Welcome to Pocket Science: a glimpse at recent research from Husker scientists and engineers. For those who want to quickly learn the “What,” “So what” and “Now what” of Husker research.
What?
Cases of the mosquito-borne West Nile virus in Nebraska first emerged in 2002. Roughly one in five people infected with West Nile develop fever, with about one in 150 experiencing more serious symptoms of the nervous system that can very occasionally turn fatal.
Though many factors influence West Nile spread, research suggests that precipitation and temperature affect infection rates.

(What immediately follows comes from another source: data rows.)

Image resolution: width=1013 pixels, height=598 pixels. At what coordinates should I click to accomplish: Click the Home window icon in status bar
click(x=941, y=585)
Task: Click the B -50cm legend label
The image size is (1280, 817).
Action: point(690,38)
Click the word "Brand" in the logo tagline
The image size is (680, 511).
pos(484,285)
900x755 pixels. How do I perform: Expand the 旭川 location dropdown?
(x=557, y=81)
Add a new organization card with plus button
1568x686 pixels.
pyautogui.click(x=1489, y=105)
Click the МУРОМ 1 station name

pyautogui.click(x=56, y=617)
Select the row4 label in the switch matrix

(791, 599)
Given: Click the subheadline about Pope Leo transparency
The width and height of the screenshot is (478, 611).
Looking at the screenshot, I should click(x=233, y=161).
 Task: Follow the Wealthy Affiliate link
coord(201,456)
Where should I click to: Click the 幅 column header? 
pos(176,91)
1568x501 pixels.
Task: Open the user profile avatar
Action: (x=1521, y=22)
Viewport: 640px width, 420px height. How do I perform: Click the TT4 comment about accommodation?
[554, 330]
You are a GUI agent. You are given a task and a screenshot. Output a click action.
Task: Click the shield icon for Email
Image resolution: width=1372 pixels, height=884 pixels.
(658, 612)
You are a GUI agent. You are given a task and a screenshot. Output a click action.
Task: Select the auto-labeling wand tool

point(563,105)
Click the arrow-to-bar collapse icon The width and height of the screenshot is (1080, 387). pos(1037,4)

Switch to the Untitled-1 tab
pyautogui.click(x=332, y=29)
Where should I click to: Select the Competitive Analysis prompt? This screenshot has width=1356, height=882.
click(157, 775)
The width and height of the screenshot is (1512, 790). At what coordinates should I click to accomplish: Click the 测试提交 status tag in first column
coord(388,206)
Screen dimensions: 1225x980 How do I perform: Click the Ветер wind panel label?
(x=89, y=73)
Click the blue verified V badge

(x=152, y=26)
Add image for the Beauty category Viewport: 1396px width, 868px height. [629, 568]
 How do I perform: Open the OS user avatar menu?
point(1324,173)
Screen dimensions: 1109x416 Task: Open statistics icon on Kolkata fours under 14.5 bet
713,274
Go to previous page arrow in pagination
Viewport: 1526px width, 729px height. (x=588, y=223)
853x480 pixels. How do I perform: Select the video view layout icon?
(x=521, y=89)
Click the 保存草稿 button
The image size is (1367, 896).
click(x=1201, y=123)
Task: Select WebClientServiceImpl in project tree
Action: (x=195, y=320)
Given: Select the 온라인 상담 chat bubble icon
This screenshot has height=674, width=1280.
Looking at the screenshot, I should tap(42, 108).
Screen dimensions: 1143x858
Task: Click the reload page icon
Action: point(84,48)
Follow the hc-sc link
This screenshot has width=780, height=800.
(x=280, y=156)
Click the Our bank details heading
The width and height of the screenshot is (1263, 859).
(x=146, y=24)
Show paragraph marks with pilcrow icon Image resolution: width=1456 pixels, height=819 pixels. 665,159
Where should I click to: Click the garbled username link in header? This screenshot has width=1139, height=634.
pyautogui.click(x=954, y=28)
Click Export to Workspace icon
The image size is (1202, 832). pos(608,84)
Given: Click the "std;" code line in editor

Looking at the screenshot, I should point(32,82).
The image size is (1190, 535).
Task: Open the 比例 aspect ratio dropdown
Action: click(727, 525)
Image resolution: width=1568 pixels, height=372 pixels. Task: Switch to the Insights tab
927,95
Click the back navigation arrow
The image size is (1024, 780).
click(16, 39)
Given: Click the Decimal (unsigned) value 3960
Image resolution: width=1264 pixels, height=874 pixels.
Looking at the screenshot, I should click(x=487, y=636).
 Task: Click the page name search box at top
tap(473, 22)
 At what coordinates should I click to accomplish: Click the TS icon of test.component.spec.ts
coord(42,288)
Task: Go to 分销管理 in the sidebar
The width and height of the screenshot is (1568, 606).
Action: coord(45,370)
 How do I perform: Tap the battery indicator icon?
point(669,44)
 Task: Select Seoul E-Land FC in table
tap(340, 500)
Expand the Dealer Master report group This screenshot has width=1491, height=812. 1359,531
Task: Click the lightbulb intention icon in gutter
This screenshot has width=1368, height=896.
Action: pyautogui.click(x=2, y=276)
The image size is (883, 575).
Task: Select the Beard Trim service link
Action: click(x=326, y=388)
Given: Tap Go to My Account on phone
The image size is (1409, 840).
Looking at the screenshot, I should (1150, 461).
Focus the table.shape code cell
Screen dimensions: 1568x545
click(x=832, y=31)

Counterintuitively for a virus carried by insects that breed in standing water, West Nile rates have historically risen in years and areas struck by drought.
So what?
Nebraska’s Kelly Helm Smith and colleagues developed a model to identify which patterns of temperature and precipitation, across which intervals of time, might predict West Nile cases on a county level in Nebraska.
The team found that warmer temperatures and dry conditions — especially when preceded by a year with high precipitation — best predicted which counties would report West Nile cases. Drought alone accounted for 26% of cases from 2002 to 2018, with drought and temperature together accounting for 45%.
Now what?
Model-based, county-specific predictions could help communities strategically adopt mitigation efforts and anticipate treatment needs, the researchers said. Incorporating other factors that reflect biological processes could help refine the model’s predictions.